So yeah, DD11's frustration and hopelessness is palpable.
Bella, my kids were diagnosed at a younger age, but fwiw, my dysgraphic ds really began to be interested in a deeper way about the impact of his challenges when he was around 11 years old. When he was first diagnosed and for the next few years school was really a struggle. I did a lot of googling around and reading to find examples of people who had struggled with similar disabilities when they were students (many of whom were not diagnosed until they were adults, and many of whom struggled tremendously in school yet went on to be amazing success stories as adults - Charles Schwab is one example). I shared those stories with my ds. Things like that helped give him hope that life always wouldn't be the struggle that it was then at school. It also helped him to identify occasionally with specific challenges mentioned by each person.
Now that ds is further along in his journey (and also because he's older) he's begun to really think through how his disability impacts him personally and he's recognizing it in his schoolwork - when he was younger he didn't fully realize that those "careless" (ouch!) errors teachers thought he was making in his math calcs were really due to his dysgraphia; now he gets it and he deals with it. He's started to put together some of his own workflows and solutions. He can give input on which accommodations work for him and why, and which he prefers - sometimes for purely kid-reasons, such as not wanting to lug around a laptop because it weighs more than an iPad. He's also interested in how he's been tested, what the test results mean etc. He's at an age where ownership comes into play, and your dd is most likely there too - it sounds like she is. That's a great thing - keep listening to her as she gives you input and keep sharing what you find out with her.
Depending on what the psych finds, we (myself and others on this forum) may have some ideas about books/articles your dd might like to read to learn more about her challenges and other kids/adults who share similar challenges.

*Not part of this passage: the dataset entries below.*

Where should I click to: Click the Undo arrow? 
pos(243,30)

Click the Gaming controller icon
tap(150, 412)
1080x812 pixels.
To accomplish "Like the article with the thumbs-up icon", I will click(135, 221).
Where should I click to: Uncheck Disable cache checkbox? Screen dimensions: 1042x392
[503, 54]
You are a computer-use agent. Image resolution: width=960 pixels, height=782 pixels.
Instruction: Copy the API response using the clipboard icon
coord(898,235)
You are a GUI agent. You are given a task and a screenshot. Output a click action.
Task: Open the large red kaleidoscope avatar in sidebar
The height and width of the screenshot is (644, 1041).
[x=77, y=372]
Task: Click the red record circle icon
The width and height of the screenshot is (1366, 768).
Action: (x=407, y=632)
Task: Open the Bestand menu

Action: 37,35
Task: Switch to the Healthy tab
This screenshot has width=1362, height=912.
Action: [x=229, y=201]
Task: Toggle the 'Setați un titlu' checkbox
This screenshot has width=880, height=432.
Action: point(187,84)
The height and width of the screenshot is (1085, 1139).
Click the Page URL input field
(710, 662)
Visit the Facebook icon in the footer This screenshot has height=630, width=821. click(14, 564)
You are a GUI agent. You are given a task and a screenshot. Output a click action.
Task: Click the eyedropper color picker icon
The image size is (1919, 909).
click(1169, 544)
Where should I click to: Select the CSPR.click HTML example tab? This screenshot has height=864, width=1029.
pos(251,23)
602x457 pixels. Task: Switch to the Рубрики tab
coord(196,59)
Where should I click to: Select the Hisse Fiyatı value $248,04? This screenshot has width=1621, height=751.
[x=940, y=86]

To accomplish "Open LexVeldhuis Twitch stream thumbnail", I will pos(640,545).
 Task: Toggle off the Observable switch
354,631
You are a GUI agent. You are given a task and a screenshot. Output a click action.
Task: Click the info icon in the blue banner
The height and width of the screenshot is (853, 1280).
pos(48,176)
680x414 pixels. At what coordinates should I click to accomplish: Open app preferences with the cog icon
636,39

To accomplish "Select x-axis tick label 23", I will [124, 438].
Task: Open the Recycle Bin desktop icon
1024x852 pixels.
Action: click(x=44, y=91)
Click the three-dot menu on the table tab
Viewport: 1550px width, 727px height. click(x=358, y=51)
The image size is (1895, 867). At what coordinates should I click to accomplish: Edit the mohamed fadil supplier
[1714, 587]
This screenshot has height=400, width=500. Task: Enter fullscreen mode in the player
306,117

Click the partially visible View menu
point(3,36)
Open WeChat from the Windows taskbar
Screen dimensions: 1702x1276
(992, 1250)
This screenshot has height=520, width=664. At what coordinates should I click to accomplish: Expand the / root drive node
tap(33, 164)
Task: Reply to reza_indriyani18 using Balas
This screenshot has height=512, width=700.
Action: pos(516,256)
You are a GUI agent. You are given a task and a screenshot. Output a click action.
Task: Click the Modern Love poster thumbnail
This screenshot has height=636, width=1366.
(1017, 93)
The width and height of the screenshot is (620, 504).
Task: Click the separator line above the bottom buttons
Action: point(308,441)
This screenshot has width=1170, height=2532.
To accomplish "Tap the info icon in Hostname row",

In the meantime, as mentioned above, you are giving your dd what will ultimately mean more than any of her accommodations - you believe in her and you're standing up for her. You're showing her (by example) how to advocate for herself, and you're showing her that you'll always be there for her. When you read some of those bios of adults who struggled with disabilities as children, you're going to hear one thing over and over again - having an adult in their life (either a parent or a teacher or whoever) who believed in them made all the difference in the world in getting through. There have been times when it's been beyond discouraging and frustrating to advocate advocate advocate and I've felt frustrated that I didn't realize what was up earlier in ds' life etc - it's easy to be discouraged or feel you haven't done enough as a parent. But you are doing exactly what your dd needs - and you'll make that difference for her.
Best wishes,
polarbear
ps - I don't know if this would help encourage your dd or not, but fwiw - I do not have any disabilities or challenges, but even as a totally typical kid, life was much more "fun" and interesting for me once I was out of the drudge of elementary and secondary school. I really appreciated going to college because I could focus on what I was passionate about and good at. Although I couldn't share any personal experiences with my kids about living with a disability, just sharing that life was a lot different once you graduated from high school really helped buoy up my ds' spirits when he was having tough times at school.